The Trend Direction Force Index (TDFI) is a momentum oscillator that measures the strength and direction of a trend by combining two moving averages — a direct MA and a smoothed MA of that MA — and amplifying their combined impulse through a non-linear power function. It was originally designed as a simple trend filter, outputting a normalized signal between -1 and +1.

The TDFI Multi-Resolution takes this concept further by running three TDFI calculations at different time scales (fast, medium, slow) and blending them into a single composite signal. It replaces the static threshold levels with adaptive ones that expand and contract with market volatility, and adds a regime detection layer that classifies the market state based on the agreement between the three resolutions.

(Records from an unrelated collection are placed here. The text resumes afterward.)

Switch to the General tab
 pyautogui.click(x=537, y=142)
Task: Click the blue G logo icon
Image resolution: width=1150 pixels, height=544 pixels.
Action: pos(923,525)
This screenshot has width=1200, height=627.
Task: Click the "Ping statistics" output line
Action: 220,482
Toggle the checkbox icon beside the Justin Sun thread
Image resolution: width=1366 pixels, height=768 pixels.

The result is an oscillator that not only tells you “up or down” but also how strong the consensus is across multiple horizons — and whether the market is trending, transitioning, or chopping.

2. How It Works

The Original TDFI Core

Each resolution computes the classic TDFI in four steps:

1. Two moving averages: A primary MA (mma) applied to close×1000, and a secondary MA (smma) applied to the first. The ×1000 factor ensures the power function operates on meaningful values.
2. Impulse: The average of both MAs’ bar-to-bar changes — how fast each MA is moving.
3. Divergence weighting: The absolute distance between the two MAs. When they diverge, the trend is accelerating.
4. Non-linear amplification: divergence × pow(impulse, 3). This is the key innovation — the power function acts as a natural noise gate. Small impulses (< 1) are crushed toward zero, while large impulses are amplified. The result is then normalized by the highest absolute value over a lookback window, producing a bounded signal in [-1, +1].

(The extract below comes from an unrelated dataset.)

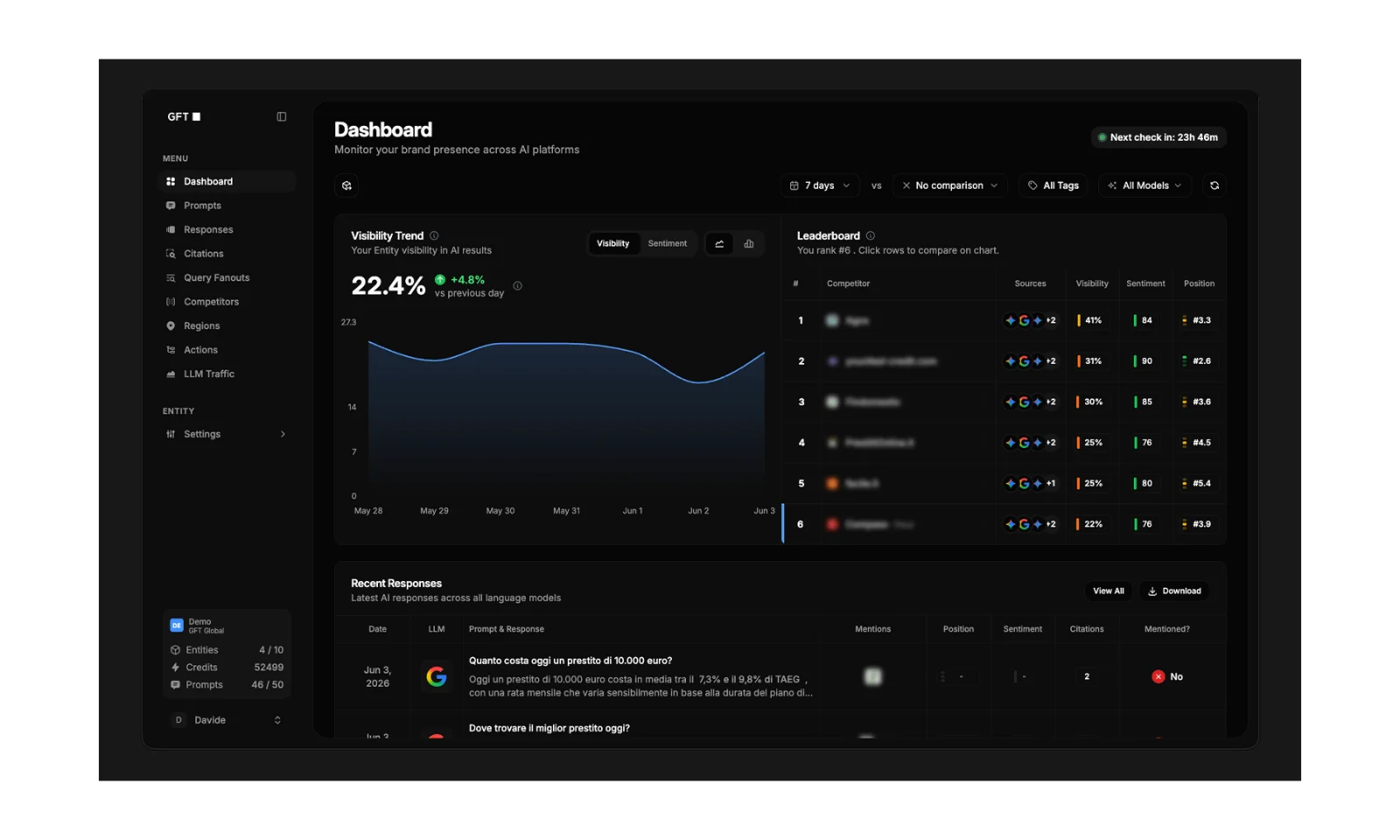Screen dimensions: 1400x840
Task: Open the Davide user account switcher
Action: [226, 720]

Multi-Resolution Architecture

Instead of a single TDFI, three instances run in parallel:

| **Fast** | 8 | Captures short-term momentum shifts and early reversals |

| **Medium** | 13 | Core trend signal — the “backbone” of the indicator |

| **Slow** | 21 | Provides context about the larger trend direction |

The composite signal is a weighted average: 25% fast + 50% medium + 25% slow. The medium layer carries double the weight because it represents the primary trading horizon, while the fast and slow layers provide early signals and trend context respectively.

This approach simulates multi-timeframe analysis without requiring request.security() (which is not available in ProBuilder). By using different lookback periods on the same timeframe, we get a layered view of momentum across horizons.

Adaptive Thresholds

Fixed threshold levels (like ±0.05) are a weak point in any oscillator — they assume constant volatility. The TDFI Multi-Resolution replaces them with dynamic levels based on the signal’s own standard deviation:

threshold = multiplier × max(std[50](composite), 0.02)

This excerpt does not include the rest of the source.